C’est du passé, je le sais, qu’elles pourront sembler avoir la prétention de rajeunir ; mais ce n’est-il pas, depuis des siècles, celui du pays de l’immobilité par excellence, en fait de politique, en fait d’institutions, en fait de passions ! Et, pénétré de cette vérité, j’ai pensé que mes impressions, porteraient-elles la date de 1858, pourraient encore, en 1861, avoir quelque opportunité ou quelque intérêt ; qu’elles pourraient servir encore à ceux qui viendraient à me succéder, sous le ciel et au milieu des hommes où je les avais ressenties, où je les avais décrites.

Enfin, à part des considérations très-générales, ou des réflexions personnelles échappées à la plume de mon journal, autant que possible, mais non sans effort parfois, j’ai cherché à m’abstenir de commentaires et de jugements développés.

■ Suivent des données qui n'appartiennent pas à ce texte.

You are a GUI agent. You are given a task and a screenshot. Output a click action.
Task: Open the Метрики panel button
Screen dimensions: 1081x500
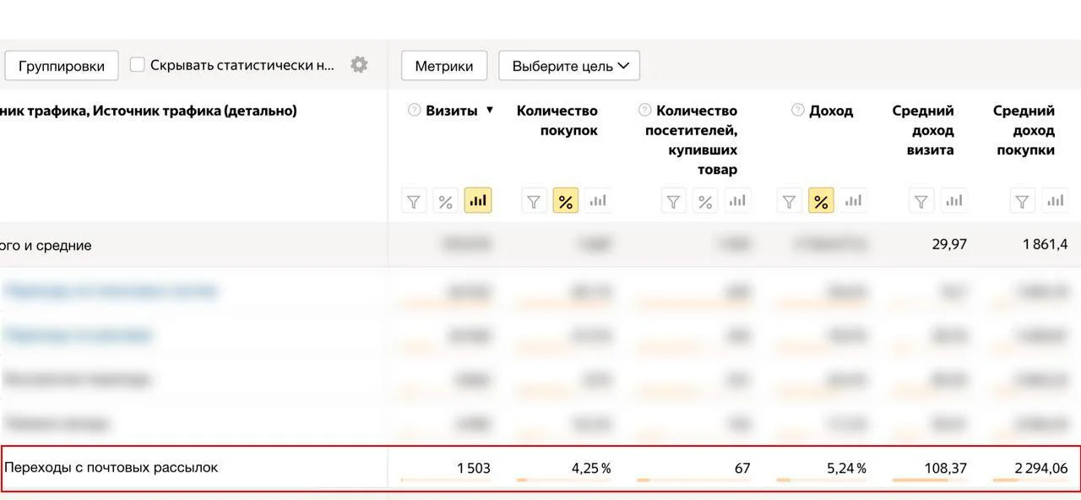pos(443,65)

Dans l’extrême Orient, pendant deux années, ma position exceptionnelle me les défendait :

En France, fonctionnaire, je ne me crois pas, quant à présent, le droit de traiter à fond des questions toujours menaçantes, selon moi, quelque satisfaisants qu’aient pu paraître certains résultats déjà obtenus, et dont la solution véritable se rattache fatalement, elle-même, à celle des plus grosses questions de la politique européenne.

Telle est la teneur de ces notes et tel en est l’esprit.

Bon Charles de Chassiron,

Maître des Requêtes de le classe au Conseil d’État
Détaché extra. en Chine et au Japon de 1858 à 1860.